Take for example this widely read blog post from 2019. On the one hand Mr. Gates accepts that agriculture accounts for 24% of global greenhouse emissions, but thanks to the 100 Circles transaction, Gates is the largest farming real estate ticket holder in the US, with 269,000 acres of prime farmland, even though, we are told by the likes of Gates, that agriculture makes up as much as 70% percent of fresh-water usage globally, leads to greater soil erosion, deforestation, and, you guessed it, climate change.
Synthetic Fertilisers, The Green Revolution and Eugenics
With no attempt at concealment, Gates flouts the very values of low carbon and sustainability which he himself helped to popularise. From the carbon footprint of his farmland holding to $1.4 billion invested in the world’s biggest fossil fuel companies, Gates backs all the largest corporate perpetrators on the list of the European Commission’s top 5 causes of climate change.
When it comes to unsustainable scientific interventions, however, nothing quite hits the mark like synthetic fertilisers, which Gates describes as the “magical innovation that’s responsible for saving millions of lives from hunger and lifting millions more out of poverty” What he fails to divulge is that synthetic fertilisers pollute the world’s water sources, destroy the world’s largest carbon sink, the soil, exhaust the soil’s natural nitrogen deposits, deplete the soil’s microbial biomass, and, according to the intergovernmental panel on climate change, are one of the key drivers of climate change.

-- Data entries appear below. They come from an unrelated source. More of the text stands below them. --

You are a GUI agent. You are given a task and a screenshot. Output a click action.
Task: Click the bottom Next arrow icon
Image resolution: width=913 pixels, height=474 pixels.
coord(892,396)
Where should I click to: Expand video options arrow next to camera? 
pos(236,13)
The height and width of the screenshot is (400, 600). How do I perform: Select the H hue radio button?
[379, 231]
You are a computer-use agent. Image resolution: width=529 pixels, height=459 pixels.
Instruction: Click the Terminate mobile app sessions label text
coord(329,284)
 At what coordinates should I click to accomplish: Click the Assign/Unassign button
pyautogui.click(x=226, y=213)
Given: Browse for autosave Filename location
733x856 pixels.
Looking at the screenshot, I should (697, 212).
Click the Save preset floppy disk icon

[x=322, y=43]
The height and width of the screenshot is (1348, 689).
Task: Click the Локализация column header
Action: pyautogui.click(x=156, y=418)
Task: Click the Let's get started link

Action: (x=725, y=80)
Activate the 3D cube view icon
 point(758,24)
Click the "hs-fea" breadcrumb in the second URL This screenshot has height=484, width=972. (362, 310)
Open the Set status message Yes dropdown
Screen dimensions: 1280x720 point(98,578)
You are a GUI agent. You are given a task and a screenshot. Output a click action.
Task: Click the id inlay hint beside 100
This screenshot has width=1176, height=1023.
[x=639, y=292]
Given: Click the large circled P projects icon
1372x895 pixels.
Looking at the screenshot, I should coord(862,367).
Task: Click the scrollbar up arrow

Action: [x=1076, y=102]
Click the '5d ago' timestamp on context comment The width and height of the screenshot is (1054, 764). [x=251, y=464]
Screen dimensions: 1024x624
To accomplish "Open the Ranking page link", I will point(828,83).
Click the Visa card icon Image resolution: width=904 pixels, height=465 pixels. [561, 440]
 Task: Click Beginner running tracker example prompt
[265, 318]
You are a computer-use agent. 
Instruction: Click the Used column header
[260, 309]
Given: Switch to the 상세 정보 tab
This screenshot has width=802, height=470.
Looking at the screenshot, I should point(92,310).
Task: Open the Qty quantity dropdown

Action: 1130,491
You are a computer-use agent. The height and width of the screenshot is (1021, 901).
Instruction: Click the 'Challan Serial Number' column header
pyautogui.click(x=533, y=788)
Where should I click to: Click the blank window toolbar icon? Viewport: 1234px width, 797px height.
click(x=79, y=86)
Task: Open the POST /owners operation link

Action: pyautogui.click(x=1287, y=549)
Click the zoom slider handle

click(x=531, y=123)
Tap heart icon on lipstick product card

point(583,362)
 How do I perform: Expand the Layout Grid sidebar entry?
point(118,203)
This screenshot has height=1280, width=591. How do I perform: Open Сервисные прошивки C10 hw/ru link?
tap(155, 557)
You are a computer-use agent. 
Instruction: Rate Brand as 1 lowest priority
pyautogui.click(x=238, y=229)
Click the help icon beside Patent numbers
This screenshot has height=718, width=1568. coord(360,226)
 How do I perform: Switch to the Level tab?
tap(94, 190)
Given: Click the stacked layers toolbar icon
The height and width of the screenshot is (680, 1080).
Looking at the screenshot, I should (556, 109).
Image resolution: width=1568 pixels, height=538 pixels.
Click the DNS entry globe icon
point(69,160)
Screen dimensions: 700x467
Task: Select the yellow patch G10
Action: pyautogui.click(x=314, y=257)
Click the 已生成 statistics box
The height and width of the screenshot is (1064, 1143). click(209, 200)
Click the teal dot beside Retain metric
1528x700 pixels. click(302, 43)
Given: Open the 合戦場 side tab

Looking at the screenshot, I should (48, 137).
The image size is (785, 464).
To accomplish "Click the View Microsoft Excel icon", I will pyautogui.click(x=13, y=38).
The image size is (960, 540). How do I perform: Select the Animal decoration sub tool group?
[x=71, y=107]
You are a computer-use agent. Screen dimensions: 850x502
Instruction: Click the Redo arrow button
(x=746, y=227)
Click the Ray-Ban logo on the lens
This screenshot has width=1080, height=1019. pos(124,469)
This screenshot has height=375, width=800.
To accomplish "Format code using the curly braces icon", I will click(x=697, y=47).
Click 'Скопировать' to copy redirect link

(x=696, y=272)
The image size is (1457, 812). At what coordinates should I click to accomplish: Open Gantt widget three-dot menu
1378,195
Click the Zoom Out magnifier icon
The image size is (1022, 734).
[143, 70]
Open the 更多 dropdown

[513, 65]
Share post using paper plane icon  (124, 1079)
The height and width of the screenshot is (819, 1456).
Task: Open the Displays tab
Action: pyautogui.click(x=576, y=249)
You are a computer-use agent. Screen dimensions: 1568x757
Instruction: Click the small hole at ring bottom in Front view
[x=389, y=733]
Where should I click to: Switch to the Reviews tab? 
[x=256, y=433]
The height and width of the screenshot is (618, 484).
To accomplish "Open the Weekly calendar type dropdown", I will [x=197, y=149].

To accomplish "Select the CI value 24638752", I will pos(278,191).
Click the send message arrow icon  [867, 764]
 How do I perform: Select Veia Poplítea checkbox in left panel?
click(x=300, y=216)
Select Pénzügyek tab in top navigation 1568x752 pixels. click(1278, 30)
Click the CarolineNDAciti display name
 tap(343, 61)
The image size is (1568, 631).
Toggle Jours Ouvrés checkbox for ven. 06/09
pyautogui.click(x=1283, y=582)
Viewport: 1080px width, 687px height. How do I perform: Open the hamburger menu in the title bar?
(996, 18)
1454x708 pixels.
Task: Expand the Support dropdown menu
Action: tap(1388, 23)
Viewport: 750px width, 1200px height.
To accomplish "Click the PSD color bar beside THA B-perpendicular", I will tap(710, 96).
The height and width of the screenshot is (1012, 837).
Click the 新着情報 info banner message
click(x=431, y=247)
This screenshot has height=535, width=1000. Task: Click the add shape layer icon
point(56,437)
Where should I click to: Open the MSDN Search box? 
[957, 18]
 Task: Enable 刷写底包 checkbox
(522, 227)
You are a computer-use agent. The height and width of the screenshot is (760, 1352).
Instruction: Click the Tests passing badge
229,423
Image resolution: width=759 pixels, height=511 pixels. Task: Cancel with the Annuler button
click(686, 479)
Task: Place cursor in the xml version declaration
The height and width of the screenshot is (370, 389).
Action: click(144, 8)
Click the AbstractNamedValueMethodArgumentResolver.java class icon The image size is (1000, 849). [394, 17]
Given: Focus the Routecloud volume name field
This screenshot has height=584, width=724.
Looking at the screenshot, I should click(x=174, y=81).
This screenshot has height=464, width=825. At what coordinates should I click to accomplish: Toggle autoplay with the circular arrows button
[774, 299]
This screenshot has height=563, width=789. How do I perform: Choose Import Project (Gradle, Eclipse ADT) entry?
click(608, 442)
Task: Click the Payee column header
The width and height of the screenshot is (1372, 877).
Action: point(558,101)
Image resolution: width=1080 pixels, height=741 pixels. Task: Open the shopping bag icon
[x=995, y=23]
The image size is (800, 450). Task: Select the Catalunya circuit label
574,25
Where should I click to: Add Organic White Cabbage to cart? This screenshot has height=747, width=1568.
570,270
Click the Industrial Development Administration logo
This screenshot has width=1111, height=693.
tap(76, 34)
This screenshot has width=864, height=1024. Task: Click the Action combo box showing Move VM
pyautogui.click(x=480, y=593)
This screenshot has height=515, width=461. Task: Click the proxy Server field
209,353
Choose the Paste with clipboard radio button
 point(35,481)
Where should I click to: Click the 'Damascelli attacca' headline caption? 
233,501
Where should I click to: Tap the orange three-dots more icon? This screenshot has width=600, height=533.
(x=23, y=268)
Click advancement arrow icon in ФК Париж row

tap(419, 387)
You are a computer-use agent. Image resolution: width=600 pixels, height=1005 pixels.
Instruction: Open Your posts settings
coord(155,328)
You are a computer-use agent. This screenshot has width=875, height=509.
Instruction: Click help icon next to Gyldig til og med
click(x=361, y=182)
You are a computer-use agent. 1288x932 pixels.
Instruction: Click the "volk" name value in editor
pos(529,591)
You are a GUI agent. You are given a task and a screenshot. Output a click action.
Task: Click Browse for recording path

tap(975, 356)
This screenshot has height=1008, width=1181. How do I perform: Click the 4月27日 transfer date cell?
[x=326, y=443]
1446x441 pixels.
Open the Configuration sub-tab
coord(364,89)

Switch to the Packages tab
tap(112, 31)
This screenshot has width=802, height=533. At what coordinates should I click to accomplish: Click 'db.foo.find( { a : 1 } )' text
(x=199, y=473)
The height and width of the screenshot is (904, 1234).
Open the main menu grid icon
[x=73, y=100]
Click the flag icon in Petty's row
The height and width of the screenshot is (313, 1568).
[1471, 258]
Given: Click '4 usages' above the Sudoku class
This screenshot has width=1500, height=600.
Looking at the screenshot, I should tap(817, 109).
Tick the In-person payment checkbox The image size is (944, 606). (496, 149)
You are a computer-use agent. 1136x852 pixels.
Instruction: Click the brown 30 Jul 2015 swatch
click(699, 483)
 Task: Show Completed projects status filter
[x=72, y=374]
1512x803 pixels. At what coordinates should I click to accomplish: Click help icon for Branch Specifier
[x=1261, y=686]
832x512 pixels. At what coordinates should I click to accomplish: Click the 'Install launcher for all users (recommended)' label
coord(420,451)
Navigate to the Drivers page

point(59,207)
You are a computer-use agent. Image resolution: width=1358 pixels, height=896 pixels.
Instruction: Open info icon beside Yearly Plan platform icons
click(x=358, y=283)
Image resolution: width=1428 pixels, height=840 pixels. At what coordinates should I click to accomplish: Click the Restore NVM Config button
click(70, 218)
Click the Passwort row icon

Taking no notice of these facts, synthetic fertilisers are central to Gates’ master plan for the future of food security. He’s under the spell of Europe’s biggest fertiliser producer, Yara, who are not only causing climate catastrophe, their top executives were sent to prison in one of Norway’s biggest corruption scandals. There’s also the small matter of his 14.4% ownership of Canadian National Railways – one of the most important fertiliser supply chain operations in North America.
On the one hand Mr. Gates uses his influence to transform public policy towards high-input farming interventions, on the other he directly profits from their deployment. What is of little importance is whether these interventions are fit for purpose.
Marking a broader takeover of the farming commons, synthetic fertilisers were once solely derived from natural and organic farming practices, including compost, animal manure and crop rotation – which have been shown to be more robust, sustainable, and profitable to farmers. That was until the arrival of the Rockefeller Foundations’ Green Revolution in the 1950s, which galvanised an industry-wide overhaul to chemical interventions, large scale, technology driven monoculture and hybridized seeds. Modernisation that heralded the arrival of mega corporations into global farming and the reliance of small-scale farmers on their products and services.
But that’s only half the story. A generation before the Rockefeller Foundations, Green Revolution, John D Rockefeller (the first) belonged to a group of prominent industrialists at the turn of the century, including the Carnegie and Harriman families, who were committed to facing off a threat presented to America’s Anglo Saxon ruling elites by inferior genes, such as they were considered. Culminating in the adoption of eugenics programs across the US, which set out to eradicate the poor, feebleminded and ethnic minorities from the gene pool, through the forced sterilisation of eighty thousand so-called defectives. That was until the Nazis’ race-purification programs were revealed to be imported from America’s flourishing eugenics movement, which, to say the least, proved to be a public relations disaster for eugenics. The solution was to distance the pseudo-science from the holocaust by transmuting eugenics into the morally acceptable fields of birth control and genetics, with the reconstruction generously funded by the Rockefeller and Ford foundations, until eventually many of the original eugenics institutions morphed into today’s medical genetics organisations.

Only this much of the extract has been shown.